The remoteness that came to their relation now indicated another woman, and yet she knew his everyday life well enough to know that he was seeing no one except herself and Alma Wooley; and though there was some gossip about his attention to the girl, Eleanor felt she understood the reason for it. Alma made him feel emotionally what he knew rationally—that his prosecution of Lydia had been merely an act of justice. Alma thought him the greatest of men and was tremulously grateful to him for establishing her dead lover as a hero—a man killed in the performance of his duty. To her imagination Lydia was an unbelievable horror, like a wicked princess in a fairy tale. Eleanor wondered if she did not seem somewhat the same to O'Bannon. He never mentioned her name when she, Eleanor, spoke of her. It was like dropping a stone into a bottomless well. She listened and listened, and nothing came back from O'Bannon's abysmal silence. He spoke of her only once, and that was when he came to say good-by to Eleanor the day he started for Wyoming. He was eager to get away—into those mountains, to sleep under the stars and forget everything and everybody in the East.

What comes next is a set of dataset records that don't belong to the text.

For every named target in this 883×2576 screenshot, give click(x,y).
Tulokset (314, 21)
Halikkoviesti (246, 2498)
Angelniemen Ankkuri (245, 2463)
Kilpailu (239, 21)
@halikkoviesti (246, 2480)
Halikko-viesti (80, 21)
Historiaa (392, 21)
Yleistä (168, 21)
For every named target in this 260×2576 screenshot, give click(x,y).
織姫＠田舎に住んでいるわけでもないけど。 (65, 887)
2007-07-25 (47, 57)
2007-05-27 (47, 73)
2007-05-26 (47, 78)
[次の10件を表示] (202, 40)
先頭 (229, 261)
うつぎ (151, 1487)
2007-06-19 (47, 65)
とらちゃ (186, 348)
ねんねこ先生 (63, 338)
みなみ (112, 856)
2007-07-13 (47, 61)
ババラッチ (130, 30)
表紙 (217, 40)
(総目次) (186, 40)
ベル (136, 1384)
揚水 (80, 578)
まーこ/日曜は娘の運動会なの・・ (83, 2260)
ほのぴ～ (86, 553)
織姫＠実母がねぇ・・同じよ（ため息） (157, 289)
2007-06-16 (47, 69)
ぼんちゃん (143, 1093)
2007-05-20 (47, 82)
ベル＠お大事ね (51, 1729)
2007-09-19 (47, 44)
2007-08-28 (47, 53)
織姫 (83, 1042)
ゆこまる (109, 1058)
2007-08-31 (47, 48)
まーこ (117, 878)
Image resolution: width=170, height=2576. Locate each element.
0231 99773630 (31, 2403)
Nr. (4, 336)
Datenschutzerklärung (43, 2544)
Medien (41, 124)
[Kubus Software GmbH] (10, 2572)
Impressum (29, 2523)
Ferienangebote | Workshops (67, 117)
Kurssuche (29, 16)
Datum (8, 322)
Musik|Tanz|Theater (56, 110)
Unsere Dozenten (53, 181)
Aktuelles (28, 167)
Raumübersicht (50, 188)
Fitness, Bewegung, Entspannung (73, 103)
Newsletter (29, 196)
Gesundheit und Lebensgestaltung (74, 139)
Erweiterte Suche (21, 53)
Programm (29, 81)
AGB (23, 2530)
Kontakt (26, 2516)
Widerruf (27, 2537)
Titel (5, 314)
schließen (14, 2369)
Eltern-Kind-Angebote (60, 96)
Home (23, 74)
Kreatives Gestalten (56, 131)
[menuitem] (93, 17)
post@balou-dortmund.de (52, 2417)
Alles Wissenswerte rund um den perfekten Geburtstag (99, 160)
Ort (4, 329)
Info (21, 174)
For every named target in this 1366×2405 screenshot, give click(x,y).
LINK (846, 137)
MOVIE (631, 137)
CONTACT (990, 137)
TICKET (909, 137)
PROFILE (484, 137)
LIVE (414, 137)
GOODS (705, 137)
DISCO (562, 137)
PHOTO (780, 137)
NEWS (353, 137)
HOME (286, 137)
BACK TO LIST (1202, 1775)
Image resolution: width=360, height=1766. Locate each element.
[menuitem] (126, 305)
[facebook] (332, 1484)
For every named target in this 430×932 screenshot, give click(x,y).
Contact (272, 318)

"Mercy," Eleanor thought, "how ruthless men are! I wouldn't let any friend of mine see I was glad to leave him, even if I were."
"It's a rotten job—mine," he said. "I'm always sending people to prison who are either so abnormal they don't seem human or else so human they seem just like myself."
Presently Eleanor mentioned that Lydia had asked her to go to Newport for a month. O'Bannon turned on her sharply.
"And are you going?"
She said no, but it did not save her from his contempt.
"I don't see how you can be a friend of that woman's, Eleanor," he said.
"Lydia has the most attaching qualities when you know her, Dan."